In the full data set the twitter client has downloaded a lot of information about each tweet, but in this simpler versionm dt10k_txt variable contains only the raw text of each tweet. Here’s the first few tweets:

dt10k_txt[1:5]
## [1] "RT @deniseshrivell: Joyce and the nationals deserve to be called out &amp; held to account on their complete lack of policy in the public inter…"
## [2] "Omnicom promotes Mark Halliday to CEO of perfomance and announces departure of Lee Smith https://t.co/ePom6lnAeX"                                
## [3] "10 questions with… Sarah Ronald, founding director of Nile https://t.co/ZZQlPMe6fr"                                                              
## [4] "Reeha Alder Shah, managing partner for AnalogFolk: BAME professionals should 'embrace their differences' https://t.co/QXKGMqnGvI"                
## [5] "Xiaomi and Microsoft sign deal to collaborate on AI, cloud and hardware https://t.co/vkelwHc3a2"

The dt10k_stp vector concatenates all the tweets, splits them so that each word is a separate element, after removing punctuation characters, converting everthing to lower case, and removing certain stopwords that are very high frequency but rarely interesting:

dt10k_stp[1:50]
##  [1] "rt"                 "@deniseshrivell"   
##  [3] "joyce"              "nationals"         
##  [5] "deserve"            "called"            
##  [7] "out"                "held"              
##  [9] "account"            "complete"          
## [11] "lack"               "policy"            
## [13] "public"             "inter"             
## [15] "omnicom"            "promotes"          
## [17] "mark"               "halliday"          
## [19] "ceo"                "perfomance"        
## [21] "announces"          "departure"         
## [23] "lee"                "smith"             
## [25] "httpstcoepom6lnaex" "10"                
## [27] "questions"          "sarah"             
## [29] "ronald"             "founding"          
## [31] "director"           "nile"              
## [33] "httpstcozzqlpme6fr" "reeha"             
## [35] "alder"              "shah"              
## [37] "managing"           "partner"           
## [39] "analogfolk"         "bame"              
## [41] "professionals"      "embrace"           
## [43] "differences"        "httpstcoqxkgmqngvi"
## [45] "xiaomi"             "microsoft"         
## [47] "sign"               "deal"              
## [49] "collaborate"        "ai"

The freq variable is a frequency table for the words in dt10k_stp, sorted in order of decreasing frequency.

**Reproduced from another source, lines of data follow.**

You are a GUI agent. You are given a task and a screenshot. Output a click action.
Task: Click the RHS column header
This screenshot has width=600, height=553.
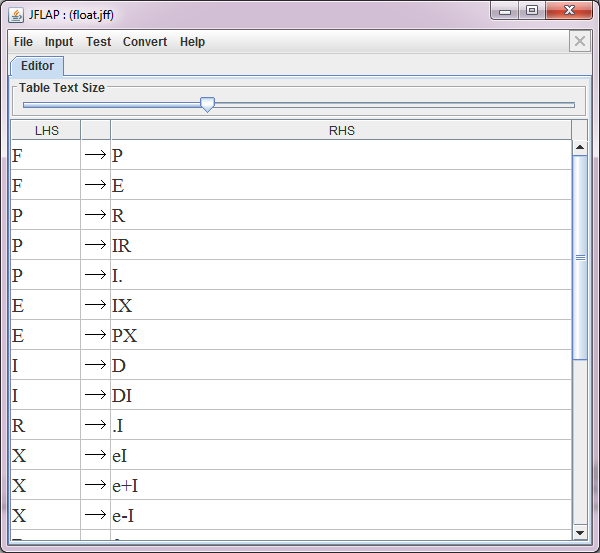point(341,130)
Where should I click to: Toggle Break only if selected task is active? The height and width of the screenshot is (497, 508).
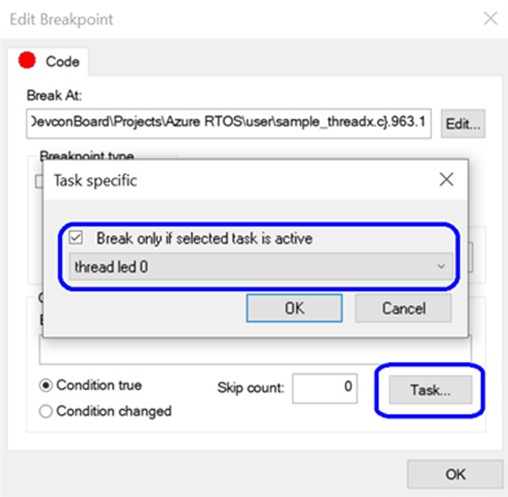[x=76, y=238]
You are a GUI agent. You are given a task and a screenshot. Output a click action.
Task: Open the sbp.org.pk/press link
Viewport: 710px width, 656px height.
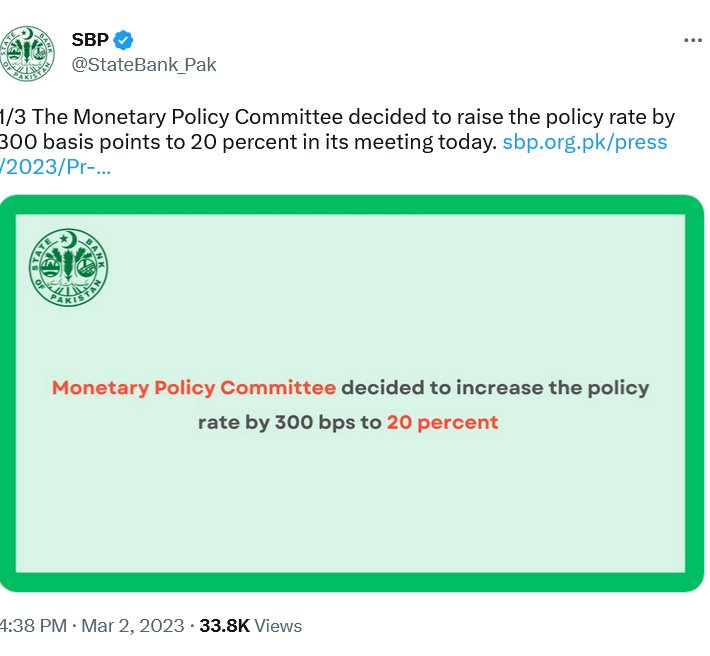pos(585,142)
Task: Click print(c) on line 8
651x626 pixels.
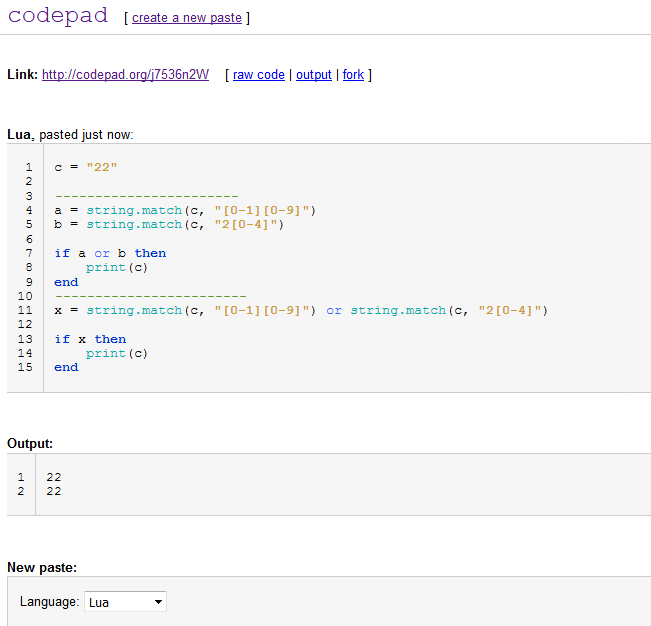Action: pyautogui.click(x=117, y=268)
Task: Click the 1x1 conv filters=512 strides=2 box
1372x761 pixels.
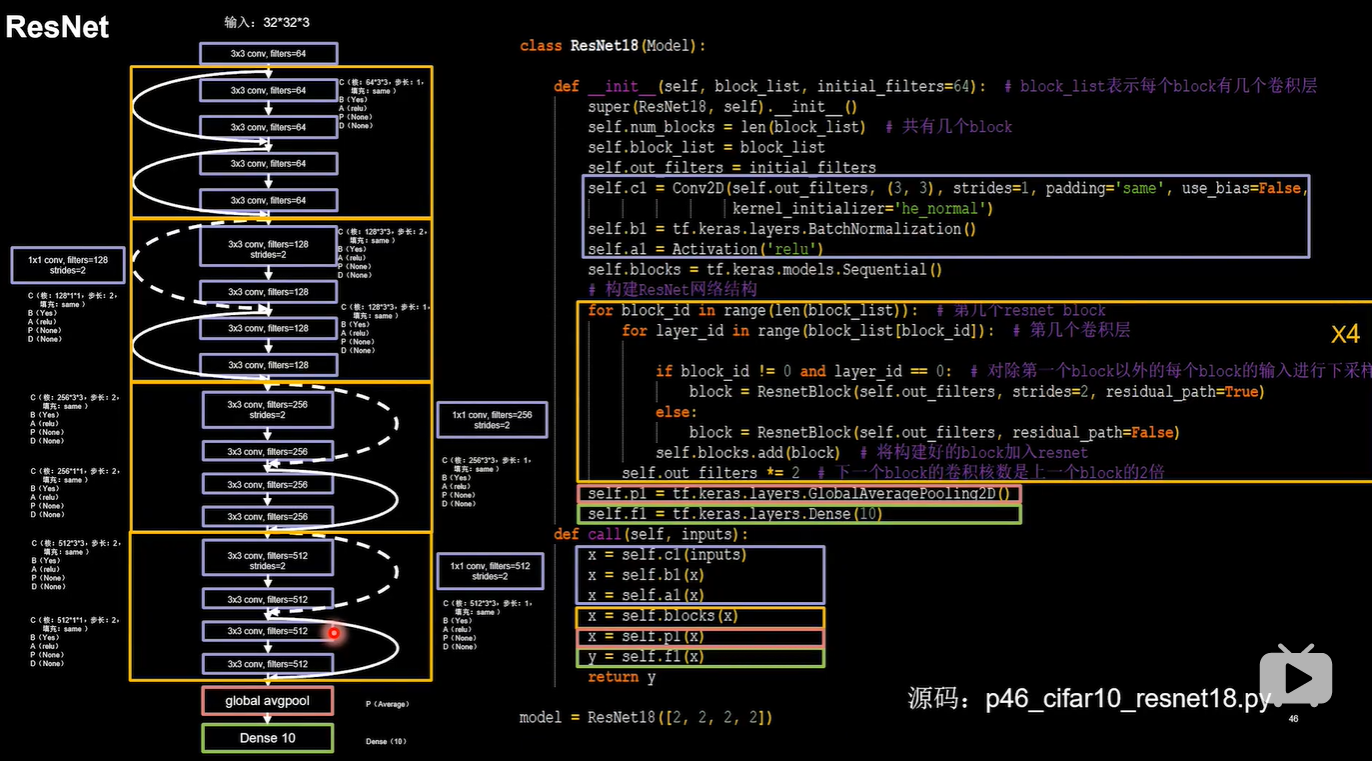Action: click(x=489, y=571)
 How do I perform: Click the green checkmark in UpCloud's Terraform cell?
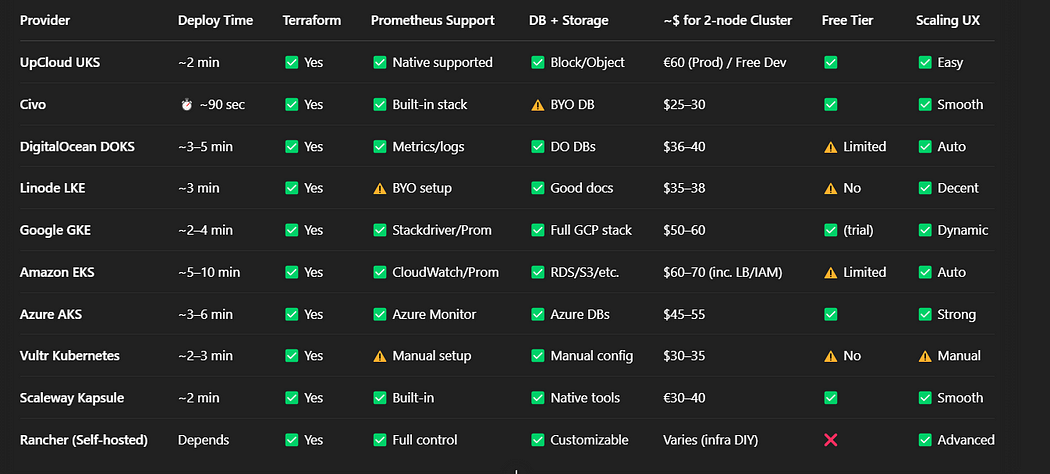(291, 62)
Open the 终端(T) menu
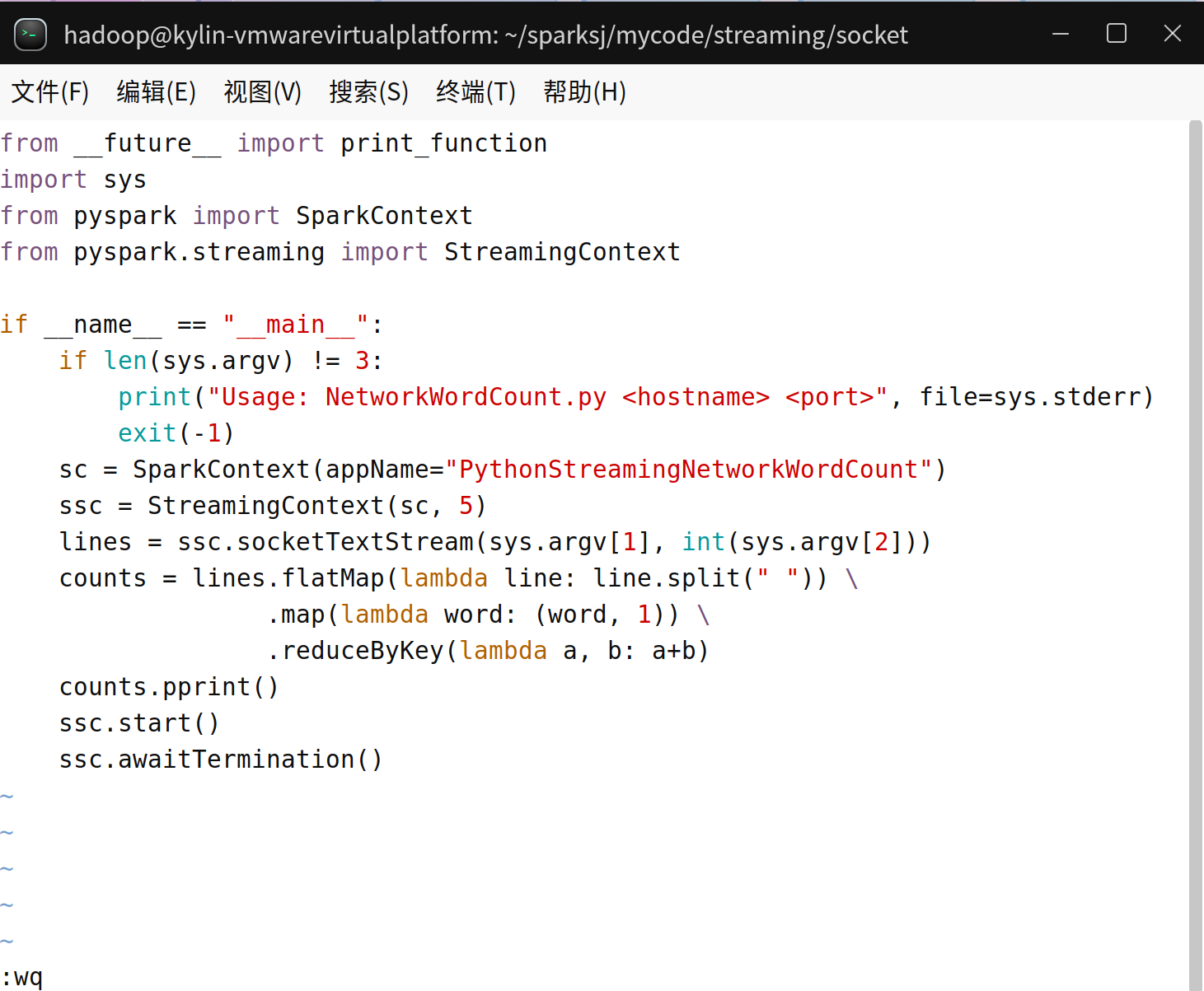 (475, 91)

Here are the top 20 words:

names(freq[1:20])
##  [1] "rt"               "@thedrum"         "#thedrum"        
##  [4] "via"              "@abcthedrum"      "@stopadanicairns"
##  [7] "new"              "#auspol"          "more"            
## [10] "people"           "advertising"      "barnaby"         
## [13] "#qldpol"          "marketing"        "ad"              
## [16] "up"               "out"              "dont"            
## [19] "joyce"            "time"

Just to illustrate that there is psychological value in this approach, here’s the standard “rank-frequency plot”, showing the signature (approximately) power-law behaviour. There are a few extremely common words, and then a very long tail of low frequency words. Variations on this pattern are ubiquitous in natural language:

plot(
  x = freq[1:100], 
  xlab="Word", 
  ylab="Frequency"
)

That said, I do wonder how much of this data set is spam. There seem to be a lot of tweets about blockchain in there, which does make me suspicious. I may have to revisit this example in the future!